# air stone for a CO2 diffuser..?



## ikuzo (Jul 11, 2006)

i did that and i find using the wood airstone (the one for saltwater tanks) helps break down CO2 to smaller bubbles.


----------



## blubunny2005 (Jun 18, 2009)

*thanks*

Thanks.. I was just wondering because I have 2 unused airstone pieces in my inventory (I don't have any wood stones as in the saltwater tanks).


----------



## Zezmo (Jan 11, 2006)

You can take a bamboo chopstick, and cut about 3/4" off the pointy end. and jam that into the end of the air/CO2 line. It will produce bubbles about as fine as the limewood ones.


----------



## GTR (May 27, 2009)

Back in my early SW days using air pump driven protein skimmers I bought pieces of basswood and cut and drilled my own blocks. In SW they'd last about a month before the bubble size would increase.

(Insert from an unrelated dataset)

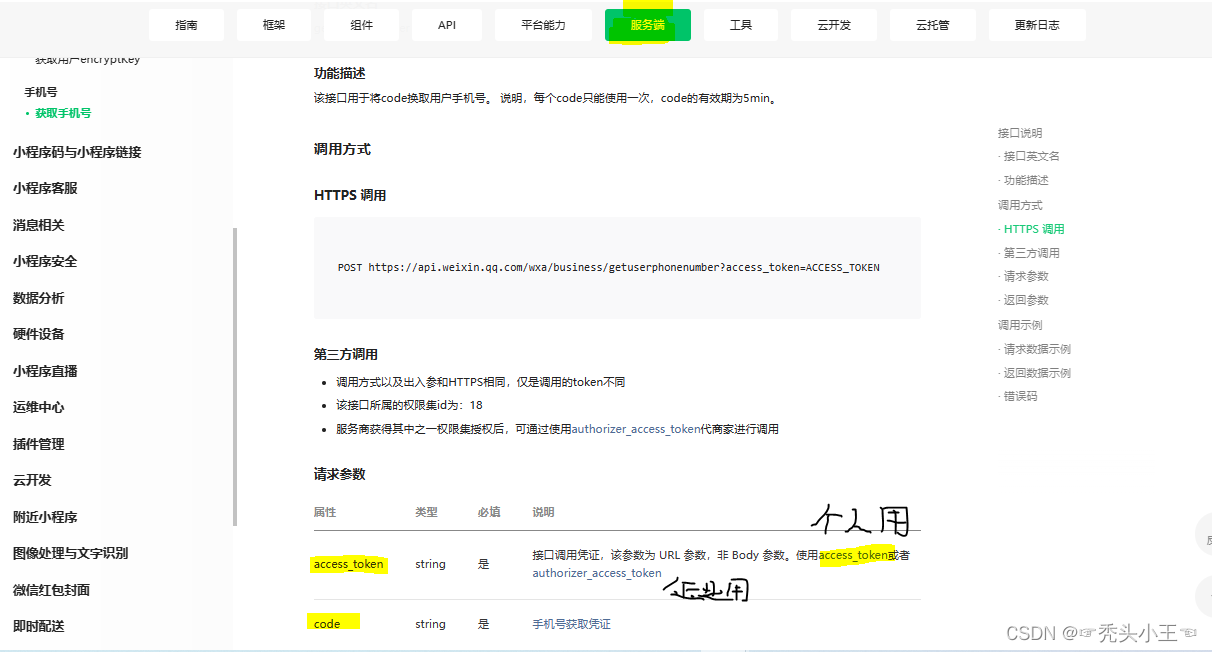The height and width of the screenshot is (652, 1212).
Task: Jump to HTTPS 调用 in the right outline
Action: (x=1034, y=228)
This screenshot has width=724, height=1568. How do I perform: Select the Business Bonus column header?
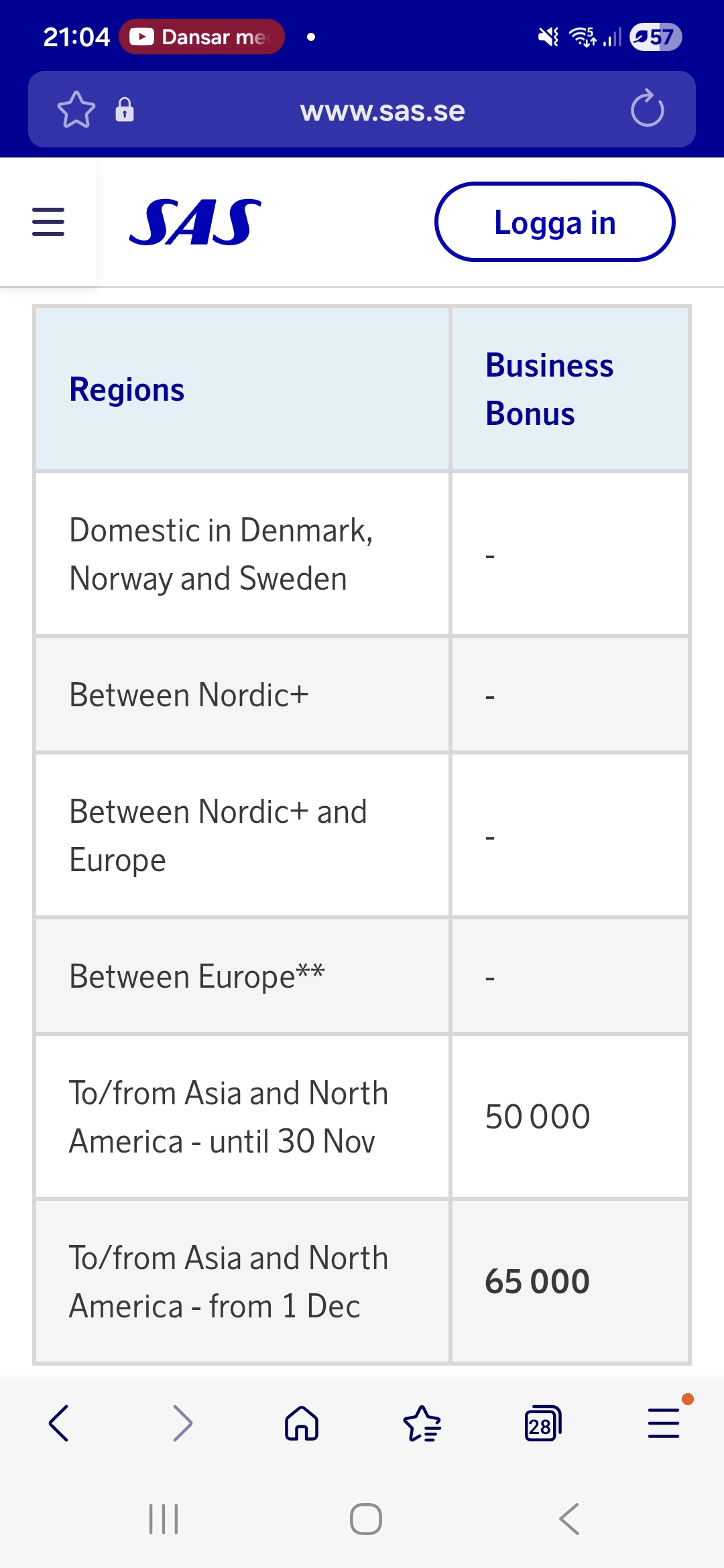[549, 389]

IIRC the bubbles weren't as small as diffusers made for this hobby but I never had much luck with those producing good for very long.

SteveU


----------



## blubunny2005 (Jun 18, 2009)

Thanks guys!


----------



## blubunny2005 (Jun 18, 2009)

i received my diffusers today so i don't need to do anything different now


----------



## herns (May 6, 2008)

Interesting 3 year old topic.

Does anyone experienced using wooden air stone as CO2 diffuser?

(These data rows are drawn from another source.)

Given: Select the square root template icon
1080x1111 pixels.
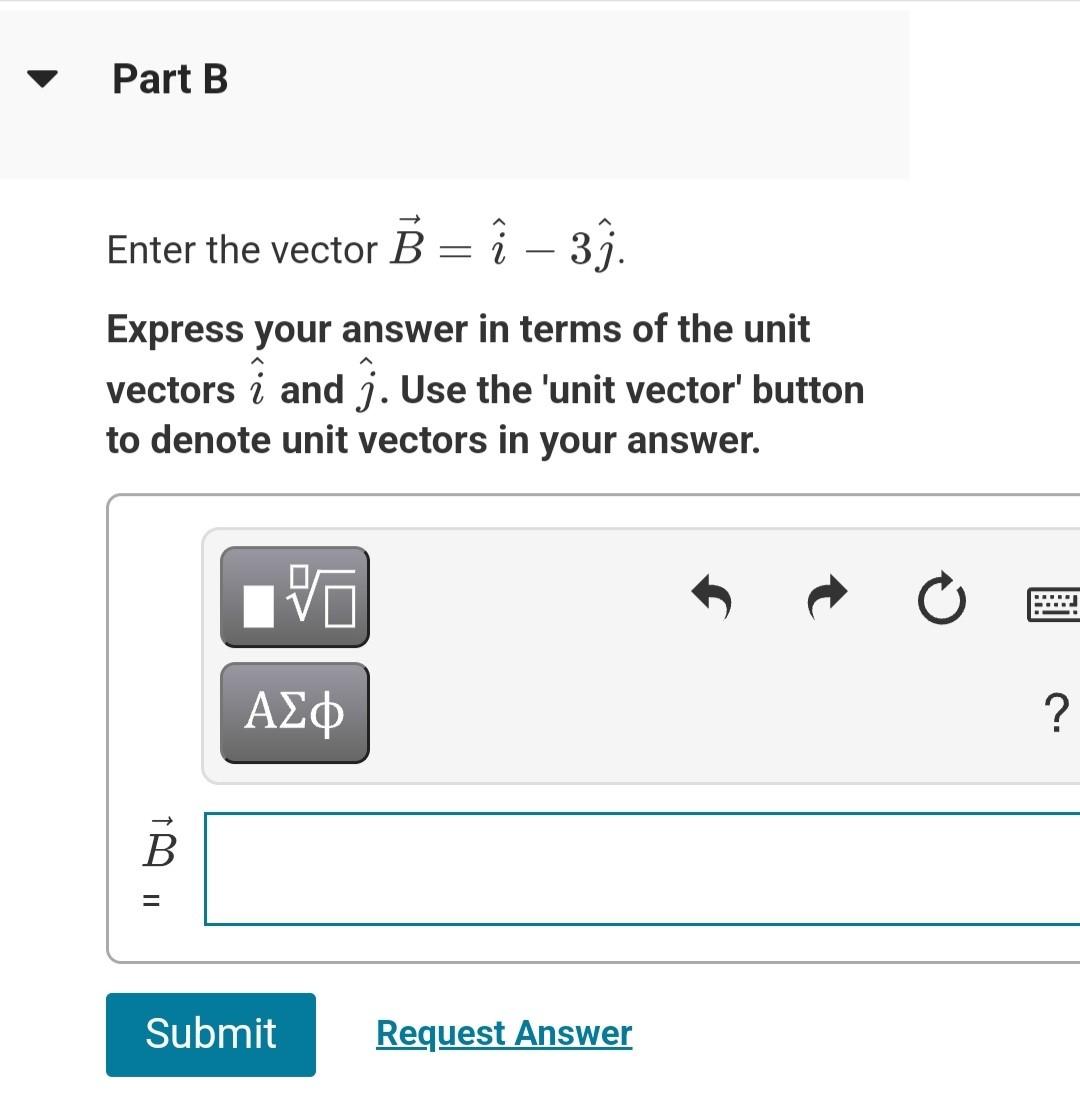Looking at the screenshot, I should [294, 597].
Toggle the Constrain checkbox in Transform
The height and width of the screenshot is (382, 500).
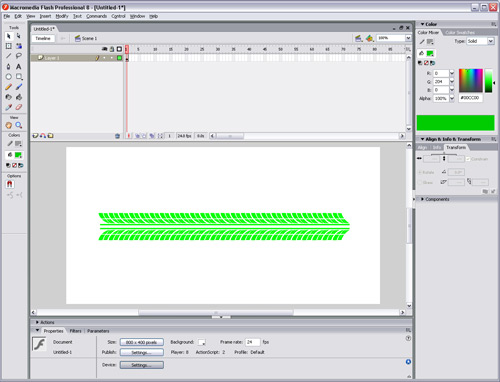468,159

I had previously used an atomic diffuser similar to GLA. My Victor reg has a 30 psi max working pressure and it doesnt really reach to the max setting when fully adjusted. It was working but I was not comfortable getting that reg set full blast. So, im trying to get alernatives like airstones.

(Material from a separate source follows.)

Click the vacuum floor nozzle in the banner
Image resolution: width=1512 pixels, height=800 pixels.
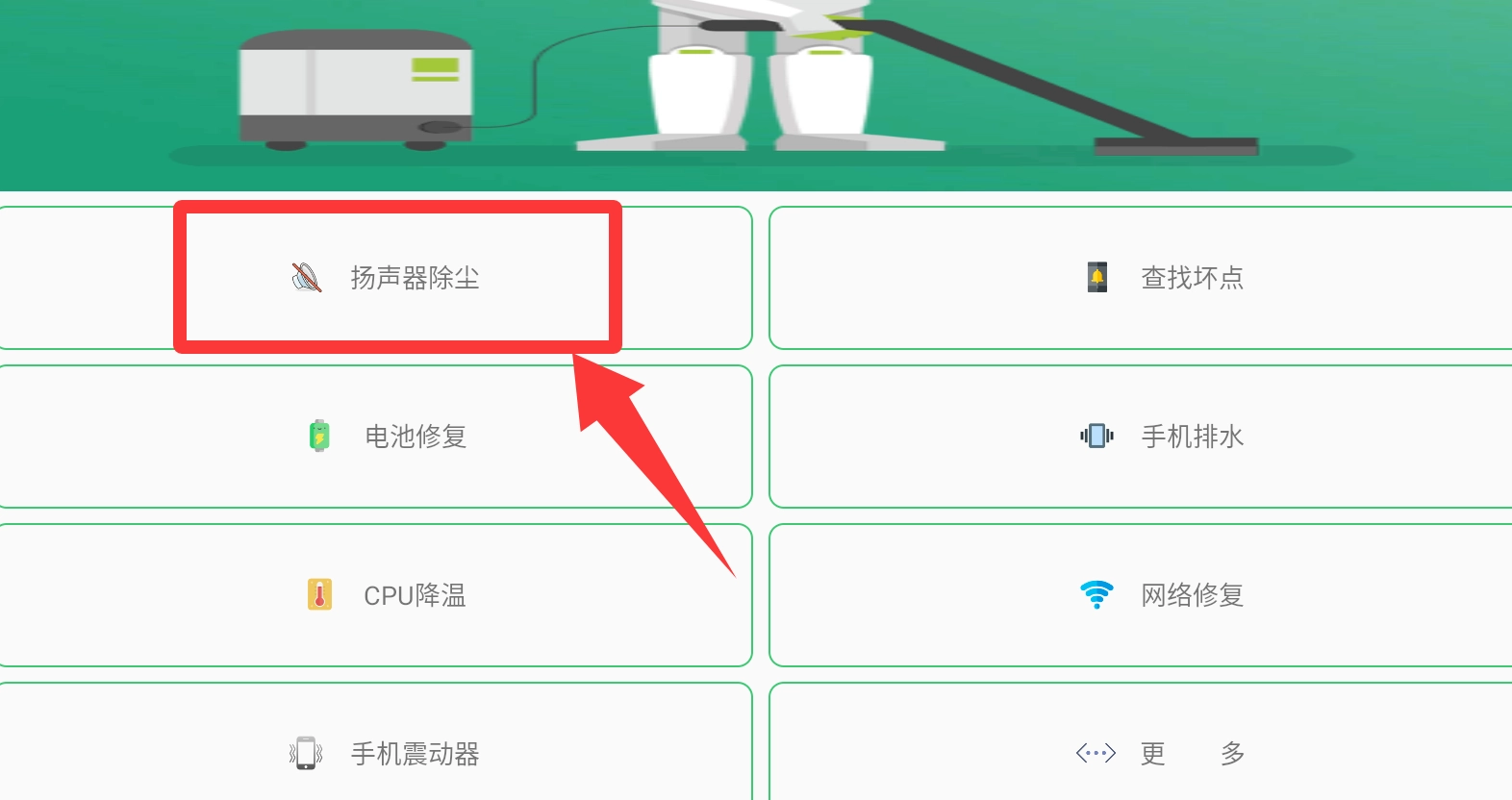(x=1175, y=146)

Im currently using glass diffusers w/ hagen mini Elite place on top of it.


----------



## tatersalad (Dec 7, 2011)

I'm using a limewood airstone that is made for a protein skimmer right now. I have it placed a couple of inches under a small powerhead and it does great. It's pretty tough to get dialed in at first because of the varying density of the wood, but once you do it does great for me. Probaly would do just as good without being placed under the powerhead.
I'm using it right now while I wait for my UP Aqua inline diffuser


----------